*Passage provided*
For the 26-year span of his acting career, Johnson compartmentalized the pain and instead focused on breezy tough-guy roles in such billion-dollar-plus juggernauts as “Jumanji: Welcome to the Jungle” and “Furious 7.”

“For years, I didn’t know that could actually serve as a landing place for me to be able to put all this trauma you go through into my work,” he explains. “I was probably scared to go there.”

But in 2017, he felt the courage to plumb the past and began pursuing the life rights of MMA fighter Mark Kerr, whose drug addiction fettered his career as a two-time UFC heavyweight champ in the late ’90s. The result is A24’s “The Smashing Machine,” a career pinnacle for Johnson, who sinks so thoroughly into a protagonist both bruising and bruised that he is unrecognizable.

Variety will celebrate Johnson with the Creative Impact in Acting Award at the 2026 Palm Springs International Film Festival. The superstar, who received his first-ever Golden Globe nomination for his work in “Smashing Machine,” is set to receive the honor on Jan. 4 during Variety’s annual brunch.

With the role, he didn’t merely confront his own rocky past. Johnson, who parlayed his own professional wrestling stardom into movie A-lister, follows on the heels of several recent actresses long been defined by their bodies rather than their bodies of work who delivered revelatory performances including Demi Moore (“The Substance”), Nicole Scherzinger (“Sunset Boulevard”) and Pamela Anderson (“The Last Showgirl”). For actors, that opportunity and feat is even rarer. But when Johnson first approached Benny Safdie in 2019 with the idea of bringing Kerr’s story to the big screen, the director recognized Johnson’s potential.

*Task instructions*
1. In the passage on Johnson and "The Smashing Machine," in what year did Johnson begin pursuing the life rights of Mark Kerr?
2. Pick up the passage on Johnson and "The Smashing Machine" after its final sentence and carry it forward.

*Exercise data*

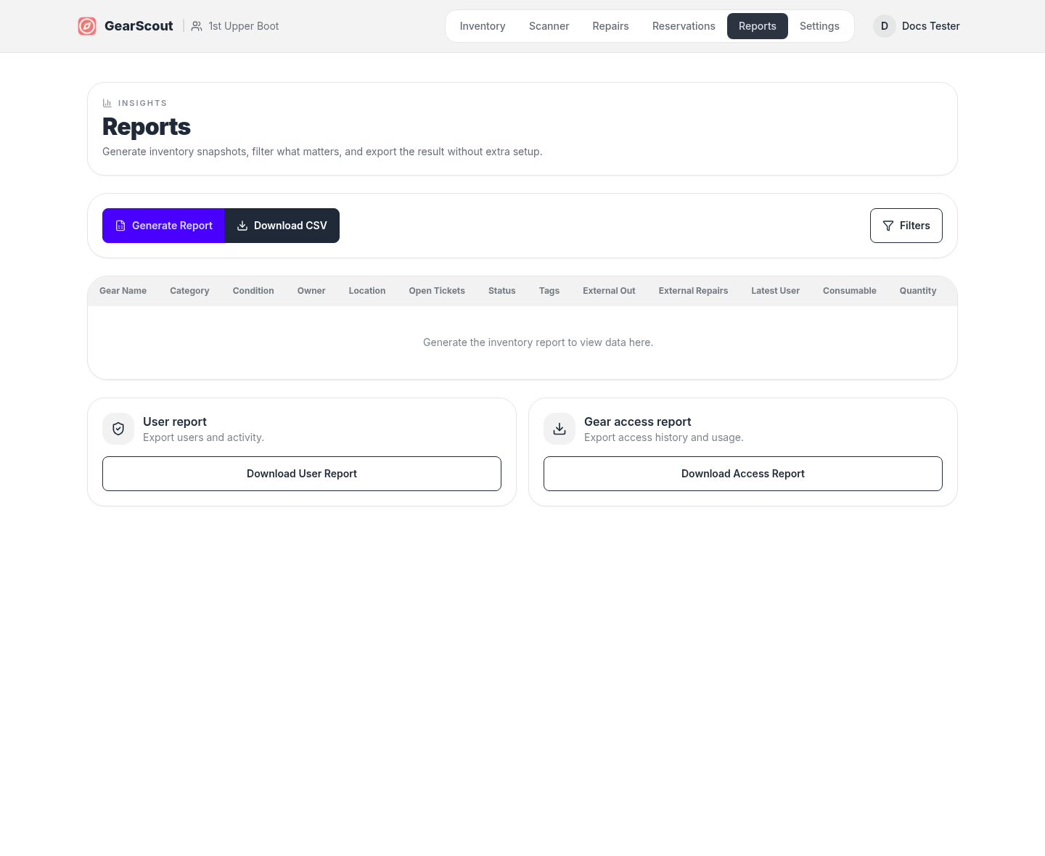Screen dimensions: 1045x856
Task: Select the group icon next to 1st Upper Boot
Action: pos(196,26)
--
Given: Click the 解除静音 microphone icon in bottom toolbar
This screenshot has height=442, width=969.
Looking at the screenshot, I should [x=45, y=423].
==
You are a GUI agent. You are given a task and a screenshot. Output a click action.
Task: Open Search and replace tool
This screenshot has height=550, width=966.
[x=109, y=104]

*Answers for the exercise*
1. 2017

2.
“He said, ‘I want to make this film with you. I know how to make it. I’m going to write the script on spec,’” Johnson says of Safdie, who had worked exclusively with his brother Josh in the past on such acclaimed indies as the Adam Sandler starrer “Uncut Gems” and the Robert Pattinson star vehicle “Good Times.” Johnson met with both brothers but says “Smashing Machine” was always developed as a solo effort by Benny.

“After ‘Uncut Gems,’ I felt like they were probably having their conversations about going in different directions,” he says.

The director and actor’s vision quickly dovetailed thanks to their shared experience of being in the destructive orbit of substance abuse.

“I realized how much we had in common. I said, ‘Benny, I’ve lost 15 friends to addiction and suicide. Perhaps this could serve as a beacon or lighthouse to people who are struggling with addiction,” Johnson remembers. “And Benny began sharing with me everything that he had experienced with his own family members and addictions.”

In fact, Safdie’s experiences shaped a riveting eight-minute scene near the end of “Smashing Machine,” in which Johnson and co-star Emily Blunt, who portrays Kerr’s girlfriend Dawn Staples, play out the culmination of their co-dependent spiral.

“Benny goes, ‘If you guys could wind up on the floor, that would really mean a lot to me,’” Johnson says of the bathroom scene. “And I said to him, ‘Why the floor?’ And he paused and said, ‘Well, I’ve been through that. I know what it’s like to hold someone while they’re kicking and screaming. You don’t want to let go.’ And then I realized that’s why the story connected so deeply with us.”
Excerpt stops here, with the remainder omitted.